- Release poster
- Genre: Fantasy; Romance; Thriller;
- Written by: Ram Vamsi Krishna
- Directed by: Teja Marni
- Starring: Vedhika; Rahul Vijay; Lakshmi Manchu; Ajay;
- Music by: Priyadarshan Balasubramanian
- Country of origin: India
- Original language: Telugu
- No. of seasons: 1
- No. of episodes: 6

Production
- Executive producer: Kishore Kedari
- Producers: Shobu Yarlagadda; Prasad Devineni;
- Cinematography: Jagadeesh Cheekati
- Editor: Karthikeyan Rohini
- Running time: 30 minutes
- Production company: Arka Media Works

Original release
- Network: Disney+ Hotstar
- Release: 14 June 2024

= Yakshini (TV series) =

Indian fantasy television series

Yakshini is an Indian Telugu-language fantasy romantic thriller television series directed by Teja Marni and written by Ram Vamsi Krishna. Produced by Shobu Yarlagadda and Prasad Devineni through Arka Media Works, it stars Vedhika, Rahul Vijay, Lakshmi Manchu and Ajay in important roles.

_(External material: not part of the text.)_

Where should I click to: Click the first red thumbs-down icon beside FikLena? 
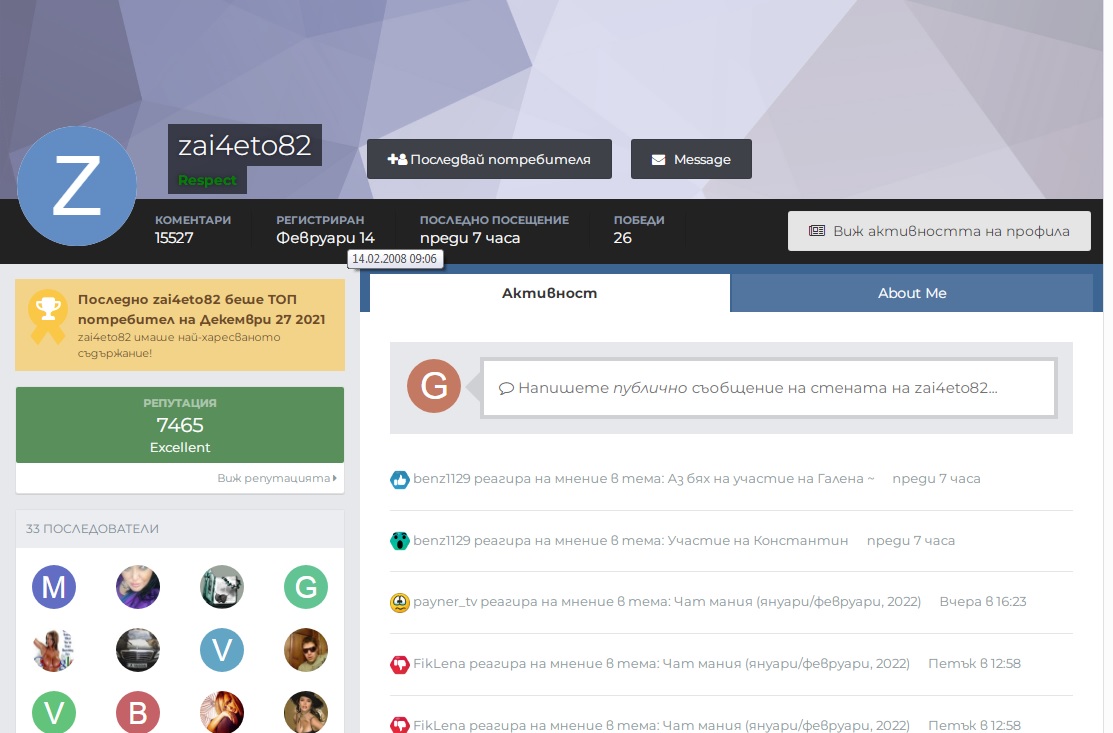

It was released on 14 June 2024 on Disney+ Hotstar.

== Cast ==
- Vedhika as Maya
- Rahul Vijay as Krishna
- Lakshmi Manchu as Jwalamukhi
- Ajay as Mahakal
- Vadlamani Srinivas as Rama Rao
- Teja Kakumanu as Varun
- Dayanand Reddy as Sikindhar Gora
- Tenali Shakuntala as Alivelu
- Lalitha Kumari as Jennifar
- Indu as Silpa
- Lavanya Reddy as Deepa
- Gemini Suresh as Vijay
- Trinath as Ajay
- Praveen as Bunty
- Naveen Neni as Reddy
- Sattenna as Rajanna
- Sai Kiran Yedida as Thomas
- Praveen Katari as Ahmad

== Episodes ==

| No. | Title | Directed by | Written by | Original release date |
|---|---|---|---|---|
| 1 | "The Hope" | Teja Marni | Ram Vamsi Krishna | 14 June 2024 |
| 2 | "The Hunt" | Teja Marni | Ram Vamsi Krishna | 14 June 2024 |
| 3 | "The Trap" | Teja Marni | Ram Vamsi Krishna | 14 June 2024 |
| 4 | "The Revelation" | Teja Marni | Ram Vamsi Krishna | 14 June 2024 |
| 5 | "The Vengeance" | Teja Marni | Ram Vamsi Krishna | 14 June 2024 |
| 6 | "The Beginning" | Teja Marni | Ram Vamsi Krishna | 14 June 2024 |

== Reception ==
Akhila Menon of OTTPlay gave a rating of 2 out of 5 and stated that it "is a complete yawn fest that fails to create any impact". 123Telugu opined that the plot needs a more gripping narration to keep the proceedings interesting. Eenadu is critical about screenplay and story.